**Records for the exercise**
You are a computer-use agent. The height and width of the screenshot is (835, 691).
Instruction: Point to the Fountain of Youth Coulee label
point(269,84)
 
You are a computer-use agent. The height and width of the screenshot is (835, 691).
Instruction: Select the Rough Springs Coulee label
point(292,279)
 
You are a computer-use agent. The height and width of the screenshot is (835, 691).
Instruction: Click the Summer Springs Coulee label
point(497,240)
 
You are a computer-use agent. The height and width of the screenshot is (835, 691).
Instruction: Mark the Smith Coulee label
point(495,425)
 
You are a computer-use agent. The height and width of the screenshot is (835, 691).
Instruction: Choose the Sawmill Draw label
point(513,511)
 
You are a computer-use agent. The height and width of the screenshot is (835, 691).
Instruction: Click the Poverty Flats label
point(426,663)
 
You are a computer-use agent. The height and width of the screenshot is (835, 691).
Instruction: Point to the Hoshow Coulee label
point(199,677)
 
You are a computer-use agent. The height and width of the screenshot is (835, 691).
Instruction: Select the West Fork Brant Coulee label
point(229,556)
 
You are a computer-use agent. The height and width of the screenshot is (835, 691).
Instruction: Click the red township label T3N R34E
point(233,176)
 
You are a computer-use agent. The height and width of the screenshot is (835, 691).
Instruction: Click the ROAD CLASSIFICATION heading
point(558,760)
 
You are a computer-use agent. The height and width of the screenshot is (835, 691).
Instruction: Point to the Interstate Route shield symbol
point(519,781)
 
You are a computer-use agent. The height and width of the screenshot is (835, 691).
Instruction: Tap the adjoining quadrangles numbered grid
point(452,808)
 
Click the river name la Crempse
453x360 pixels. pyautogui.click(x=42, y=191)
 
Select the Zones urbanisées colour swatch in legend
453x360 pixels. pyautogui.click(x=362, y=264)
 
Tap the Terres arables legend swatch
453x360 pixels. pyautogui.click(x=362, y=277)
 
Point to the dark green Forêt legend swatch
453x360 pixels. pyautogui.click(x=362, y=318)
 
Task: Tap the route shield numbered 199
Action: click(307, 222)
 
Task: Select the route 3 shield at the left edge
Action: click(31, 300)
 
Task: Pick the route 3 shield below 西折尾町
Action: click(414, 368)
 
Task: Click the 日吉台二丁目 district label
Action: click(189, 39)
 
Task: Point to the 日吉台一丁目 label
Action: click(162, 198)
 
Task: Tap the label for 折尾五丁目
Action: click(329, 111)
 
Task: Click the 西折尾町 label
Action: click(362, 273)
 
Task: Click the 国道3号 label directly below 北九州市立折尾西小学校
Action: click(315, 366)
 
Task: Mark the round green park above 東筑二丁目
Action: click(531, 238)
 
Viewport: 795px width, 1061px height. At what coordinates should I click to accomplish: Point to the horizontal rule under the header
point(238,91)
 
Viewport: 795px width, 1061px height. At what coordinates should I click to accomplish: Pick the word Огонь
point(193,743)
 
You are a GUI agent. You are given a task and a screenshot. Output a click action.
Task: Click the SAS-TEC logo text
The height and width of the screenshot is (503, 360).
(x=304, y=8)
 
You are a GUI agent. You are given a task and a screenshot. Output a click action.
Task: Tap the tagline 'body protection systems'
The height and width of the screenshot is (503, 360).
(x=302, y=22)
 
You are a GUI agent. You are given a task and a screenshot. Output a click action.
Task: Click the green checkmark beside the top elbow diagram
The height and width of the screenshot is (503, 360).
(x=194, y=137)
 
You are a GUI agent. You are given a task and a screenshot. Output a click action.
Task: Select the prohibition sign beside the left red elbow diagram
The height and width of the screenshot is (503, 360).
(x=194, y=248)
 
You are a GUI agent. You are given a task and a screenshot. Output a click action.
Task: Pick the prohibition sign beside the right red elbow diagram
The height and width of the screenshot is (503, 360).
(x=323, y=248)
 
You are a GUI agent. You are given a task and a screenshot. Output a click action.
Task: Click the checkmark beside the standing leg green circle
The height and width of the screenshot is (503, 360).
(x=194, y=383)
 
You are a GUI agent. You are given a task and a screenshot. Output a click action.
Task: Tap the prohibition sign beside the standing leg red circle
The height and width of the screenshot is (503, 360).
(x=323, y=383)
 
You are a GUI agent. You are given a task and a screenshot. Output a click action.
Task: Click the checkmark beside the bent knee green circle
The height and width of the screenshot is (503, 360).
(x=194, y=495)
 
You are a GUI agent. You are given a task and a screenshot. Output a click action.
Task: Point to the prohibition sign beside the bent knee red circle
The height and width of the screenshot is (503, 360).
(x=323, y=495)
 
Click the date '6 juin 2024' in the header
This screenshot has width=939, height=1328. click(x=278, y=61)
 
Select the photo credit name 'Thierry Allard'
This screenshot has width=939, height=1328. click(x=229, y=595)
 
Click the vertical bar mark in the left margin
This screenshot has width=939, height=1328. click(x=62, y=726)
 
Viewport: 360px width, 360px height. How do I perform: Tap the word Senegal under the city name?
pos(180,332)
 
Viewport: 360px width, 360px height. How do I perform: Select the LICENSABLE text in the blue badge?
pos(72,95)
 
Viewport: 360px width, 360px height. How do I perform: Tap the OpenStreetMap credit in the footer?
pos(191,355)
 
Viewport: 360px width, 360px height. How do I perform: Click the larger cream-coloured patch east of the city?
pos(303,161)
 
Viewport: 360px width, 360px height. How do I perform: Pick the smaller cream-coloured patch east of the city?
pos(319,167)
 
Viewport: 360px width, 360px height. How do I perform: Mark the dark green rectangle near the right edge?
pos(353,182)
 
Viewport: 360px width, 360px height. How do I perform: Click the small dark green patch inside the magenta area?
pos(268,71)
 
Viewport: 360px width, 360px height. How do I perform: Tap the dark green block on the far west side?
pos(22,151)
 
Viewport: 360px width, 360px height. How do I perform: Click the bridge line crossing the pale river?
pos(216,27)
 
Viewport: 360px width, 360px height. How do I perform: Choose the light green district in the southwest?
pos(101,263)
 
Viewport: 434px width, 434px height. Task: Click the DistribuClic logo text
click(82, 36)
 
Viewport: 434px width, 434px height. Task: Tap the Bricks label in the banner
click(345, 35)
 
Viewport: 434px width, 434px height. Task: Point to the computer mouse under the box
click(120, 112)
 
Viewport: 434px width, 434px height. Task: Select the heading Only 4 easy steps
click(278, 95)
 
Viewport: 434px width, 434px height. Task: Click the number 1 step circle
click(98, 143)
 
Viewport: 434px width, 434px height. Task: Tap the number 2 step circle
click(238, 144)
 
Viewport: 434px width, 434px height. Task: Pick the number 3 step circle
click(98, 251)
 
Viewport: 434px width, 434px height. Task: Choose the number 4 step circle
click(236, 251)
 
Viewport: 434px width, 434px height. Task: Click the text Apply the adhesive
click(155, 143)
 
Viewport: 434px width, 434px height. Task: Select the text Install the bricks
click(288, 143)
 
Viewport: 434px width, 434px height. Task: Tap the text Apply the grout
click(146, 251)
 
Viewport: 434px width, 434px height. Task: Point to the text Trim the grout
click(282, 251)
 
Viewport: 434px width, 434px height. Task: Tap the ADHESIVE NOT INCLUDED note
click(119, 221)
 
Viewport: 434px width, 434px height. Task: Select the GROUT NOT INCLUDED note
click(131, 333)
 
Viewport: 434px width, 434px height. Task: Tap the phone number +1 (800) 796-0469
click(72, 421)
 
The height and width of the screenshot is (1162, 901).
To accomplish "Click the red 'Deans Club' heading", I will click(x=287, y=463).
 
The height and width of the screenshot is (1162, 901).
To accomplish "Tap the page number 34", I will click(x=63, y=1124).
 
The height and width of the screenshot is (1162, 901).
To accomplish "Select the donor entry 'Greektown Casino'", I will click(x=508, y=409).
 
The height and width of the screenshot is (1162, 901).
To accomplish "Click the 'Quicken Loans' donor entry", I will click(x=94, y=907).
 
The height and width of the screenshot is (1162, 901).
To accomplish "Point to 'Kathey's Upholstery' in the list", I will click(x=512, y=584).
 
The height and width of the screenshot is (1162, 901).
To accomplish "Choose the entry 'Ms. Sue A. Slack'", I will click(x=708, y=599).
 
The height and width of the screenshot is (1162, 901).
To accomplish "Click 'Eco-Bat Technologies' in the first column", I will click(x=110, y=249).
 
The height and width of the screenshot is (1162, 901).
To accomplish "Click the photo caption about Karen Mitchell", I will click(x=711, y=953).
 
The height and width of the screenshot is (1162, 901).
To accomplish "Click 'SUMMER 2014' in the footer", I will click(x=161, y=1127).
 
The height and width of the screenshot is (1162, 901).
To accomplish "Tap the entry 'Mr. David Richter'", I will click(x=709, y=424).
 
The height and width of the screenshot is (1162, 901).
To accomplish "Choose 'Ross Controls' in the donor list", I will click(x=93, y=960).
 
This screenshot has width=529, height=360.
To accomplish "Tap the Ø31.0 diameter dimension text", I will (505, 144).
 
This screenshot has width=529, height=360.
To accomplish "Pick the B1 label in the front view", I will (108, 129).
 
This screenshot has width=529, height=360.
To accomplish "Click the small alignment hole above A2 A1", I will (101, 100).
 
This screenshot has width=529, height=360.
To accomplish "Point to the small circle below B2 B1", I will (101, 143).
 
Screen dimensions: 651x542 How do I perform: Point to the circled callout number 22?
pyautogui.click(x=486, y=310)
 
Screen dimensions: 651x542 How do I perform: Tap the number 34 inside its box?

**Exercise details**
Show every line of the entries above that contains the string "coloured", copying each line in full. Case must match.

**Solution**
Viewport: 360px width, 360px height. How do I perform: Click the larger cream-coloured patch east of the city?
Viewport: 360px width, 360px height. How do I perform: Pick the smaller cream-coloured patch east of the city?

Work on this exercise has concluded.